Exercise aim | Reproduce the rows below with every "Noticias" renamed to "Novedades" and nothing else altered. Leave the pictures out.

(Rows on where targets appear)
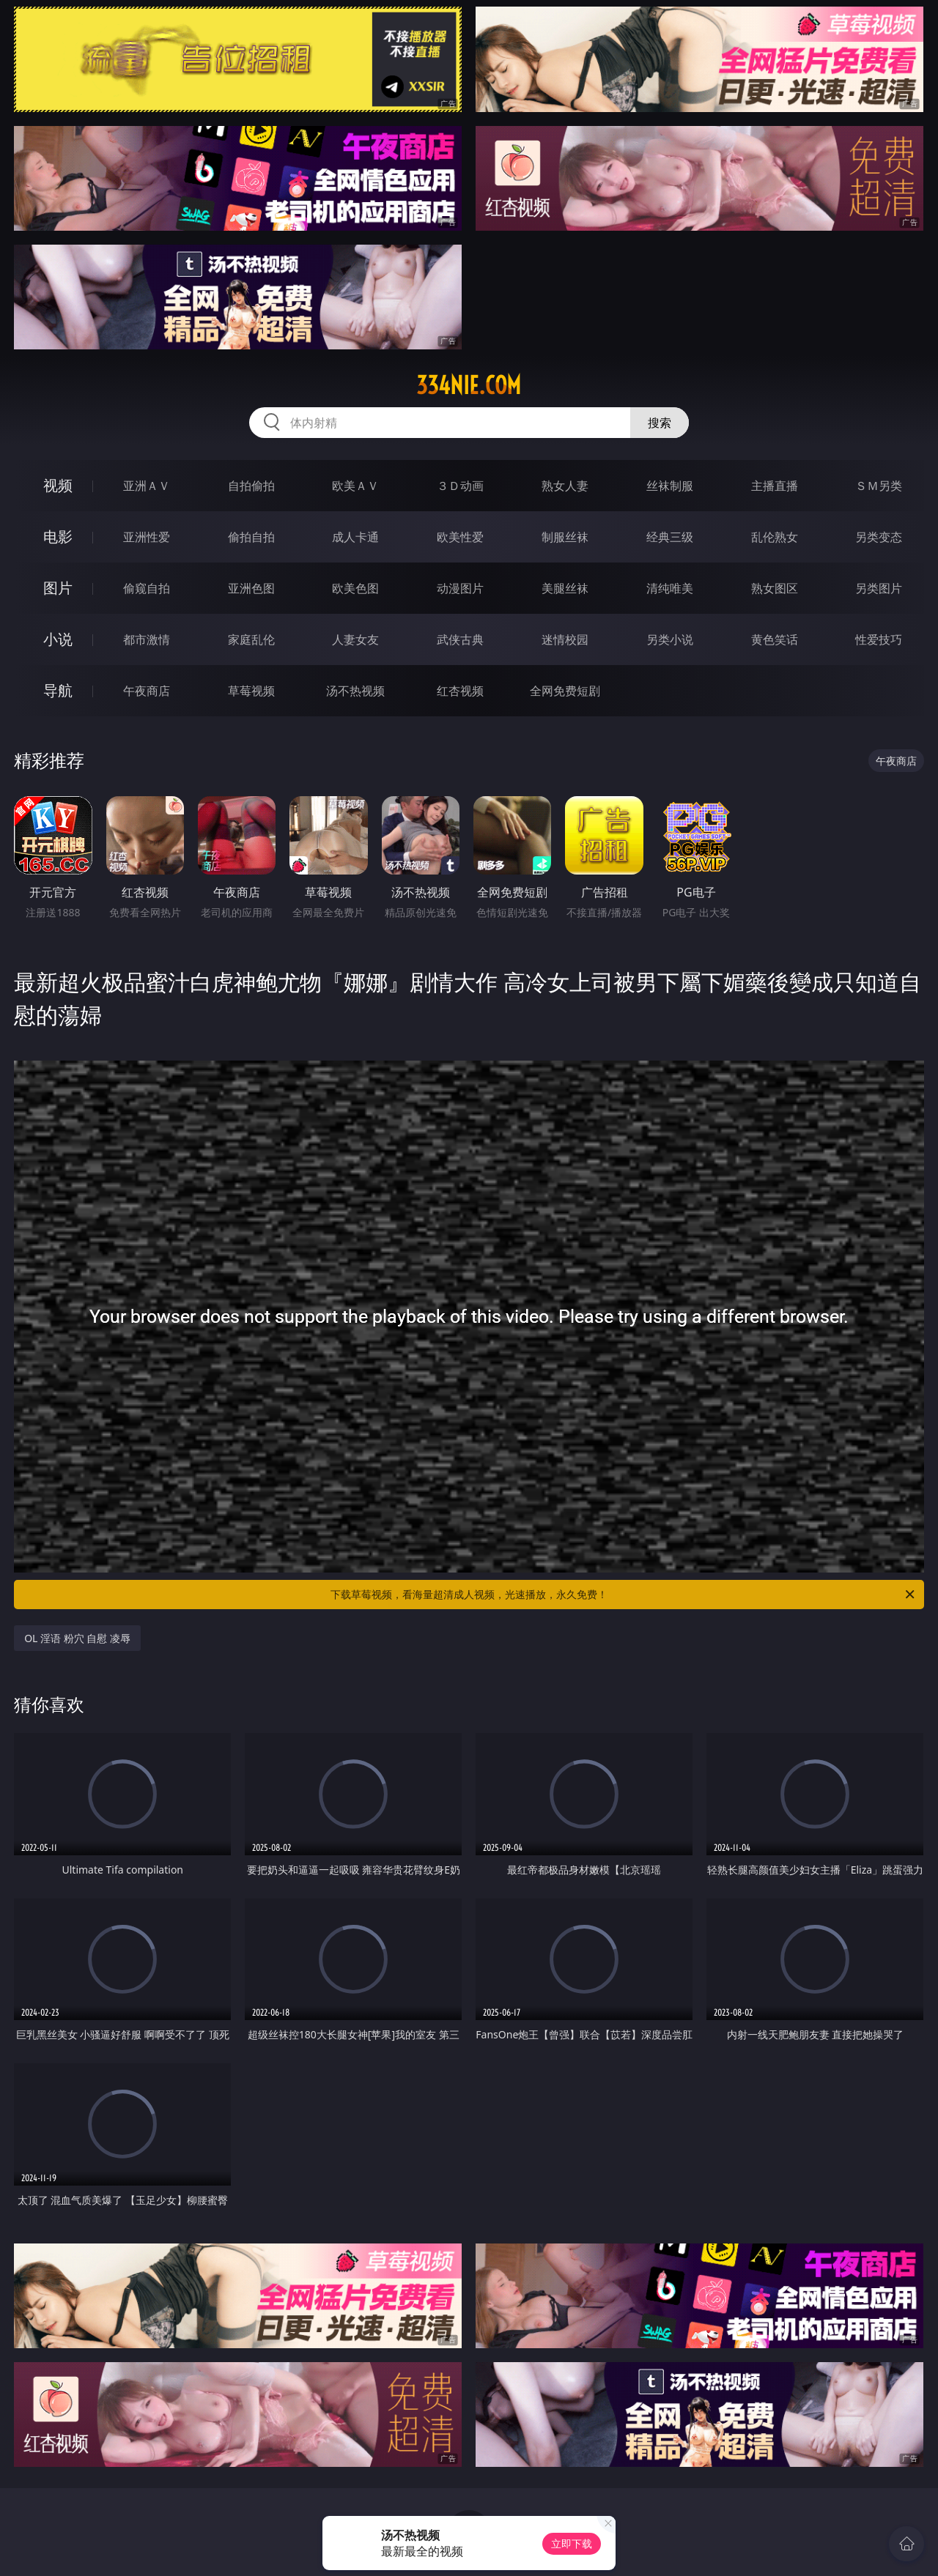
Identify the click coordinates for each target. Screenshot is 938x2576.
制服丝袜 (565, 537)
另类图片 (878, 588)
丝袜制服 (669, 486)
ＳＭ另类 (878, 486)
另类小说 (669, 639)
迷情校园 (565, 639)
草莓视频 (251, 691)
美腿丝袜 (565, 588)
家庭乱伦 (251, 639)
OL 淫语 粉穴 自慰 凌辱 (77, 1638)
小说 (58, 639)
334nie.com (468, 385)
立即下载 (571, 2543)
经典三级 (669, 537)
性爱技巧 (878, 639)
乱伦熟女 (774, 537)
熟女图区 (774, 588)
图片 (58, 588)
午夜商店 (146, 691)
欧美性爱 (460, 537)
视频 (58, 485)
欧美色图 (355, 588)
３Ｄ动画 (460, 486)
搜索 (659, 423)
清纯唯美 (669, 588)
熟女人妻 (565, 486)
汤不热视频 (355, 691)
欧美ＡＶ (355, 486)
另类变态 (878, 537)
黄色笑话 (774, 639)
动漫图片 (460, 588)
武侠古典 (460, 639)
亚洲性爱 (146, 537)
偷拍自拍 (251, 537)
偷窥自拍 (146, 588)
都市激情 (146, 639)
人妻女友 (355, 639)
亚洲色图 (251, 588)
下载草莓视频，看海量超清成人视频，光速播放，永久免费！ (623, 1594)
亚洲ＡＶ (146, 486)
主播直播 (774, 486)
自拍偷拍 (251, 486)
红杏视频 (460, 691)
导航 (58, 690)
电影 (58, 536)
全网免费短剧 (565, 691)
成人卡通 (355, 537)
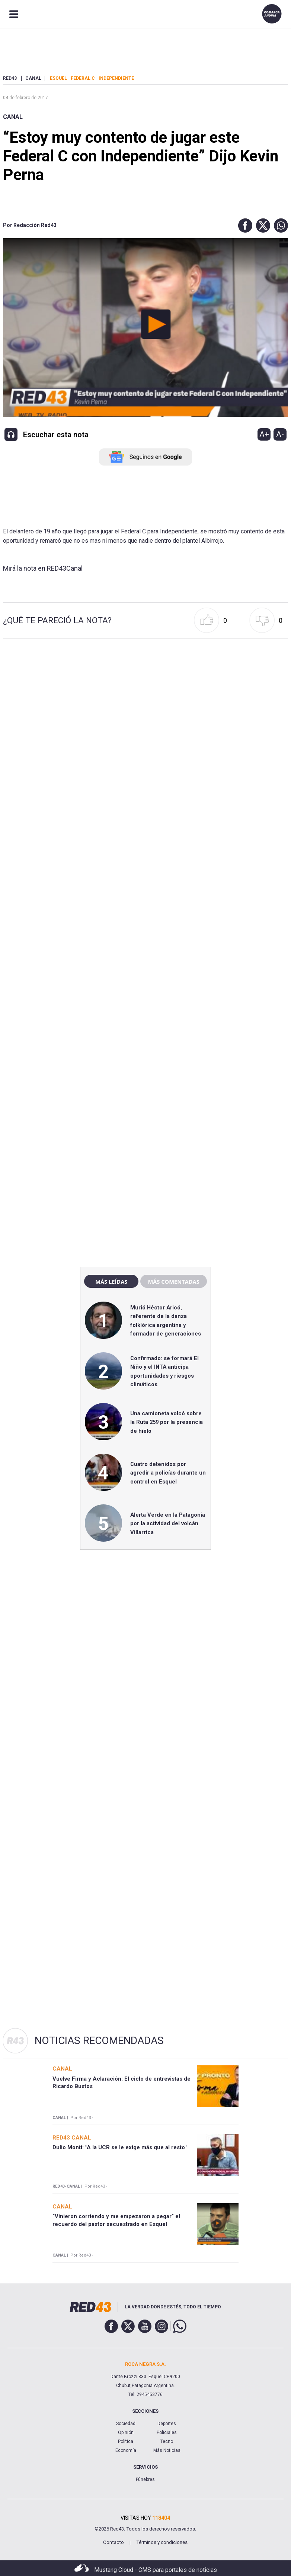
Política (125, 2441)
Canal (13, 116)
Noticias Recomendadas (99, 2040)
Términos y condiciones (162, 2542)
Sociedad (125, 2423)
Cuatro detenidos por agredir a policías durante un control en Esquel (168, 1473)
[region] (145, 1101)
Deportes (166, 2423)
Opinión (126, 2432)
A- (280, 434)
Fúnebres (145, 2479)
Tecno (166, 2441)
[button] (243, 225)
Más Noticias (166, 2450)
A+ (264, 434)
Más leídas (111, 1281)
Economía (125, 2450)
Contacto (113, 2542)
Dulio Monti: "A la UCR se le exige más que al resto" (119, 2147)
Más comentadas (173, 1281)
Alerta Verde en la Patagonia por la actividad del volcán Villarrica (167, 1523)
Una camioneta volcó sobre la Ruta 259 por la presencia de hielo (166, 1422)
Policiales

Exercise output |
Identify the click coordinates for each target. Screenshot is 938x2576.
制服丝袜 (565, 537)
另类图片 (878, 588)
丝袜制服 (669, 486)
ＳＭ另类 (878, 486)
另类小说 (669, 639)
迷情校园 (565, 639)
草莓视频 (251, 691)
美腿丝袜 (565, 588)
家庭乱伦 (251, 639)
OL 淫语 粉穴 自慰 凌辱 (77, 1638)
小说 (58, 639)
334nie.com (468, 385)
立即下载 (571, 2543)
经典三级 (669, 537)
性爱技巧 (878, 639)
乱伦熟女 (774, 537)
熟女图区 (774, 588)
图片 (58, 588)
午夜商店 (146, 691)
欧美性爱 (460, 537)
视频 (58, 485)
欧美色图 (355, 588)
３Ｄ动画 (460, 486)
搜索 (659, 423)
清纯唯美 (669, 588)
熟女人妻 (565, 486)
汤不热视频 (355, 691)
欧美ＡＶ (355, 486)
另类变态 (878, 537)
黄色笑话 (774, 639)
动漫图片 (460, 588)
武侠古典 (460, 639)
亚洲性爱 (146, 537)
偷拍自拍 (251, 537)
偷窥自拍 (146, 588)
都市激情 (146, 639)
人妻女友 (355, 639)
亚洲色图 (251, 588)
下载草莓视频，看海量超清成人视频，光速播放，永久免费！ (623, 1594)
亚洲ＡＶ (146, 486)
主播直播 (774, 486)
自拍偷拍 (251, 486)
红杏视频 (460, 691)
导航 (58, 690)
电影 (58, 536)
全网免费短剧 (565, 691)
成人卡通 (355, 537)
Política (125, 2441)
Canal (13, 116)
Novedades Recomendadas (99, 2040)
Términos y condiciones (162, 2542)
Sociedad (125, 2423)
Cuatro detenidos por agredir a policías durante un control en Esquel (168, 1473)
[region] (145, 1101)
Deportes (166, 2423)
Opinión (126, 2432)
A- (280, 434)
Fúnebres (145, 2479)
Tecno (166, 2441)
[button] (243, 225)
Más Novedades (166, 2450)
A+ (264, 434)
Más leídas (111, 1281)
Economía (125, 2450)
Contacto (113, 2542)
Dulio Monti: "A la UCR se le exige más que al resto" (119, 2147)
Más comentadas (173, 1281)
Alerta Verde en la Patagonia por la actividad del volcán Villarrica (167, 1523)
Una camioneta volcó sobre la Ruta 259 por la presencia de hielo (166, 1422)
Policiales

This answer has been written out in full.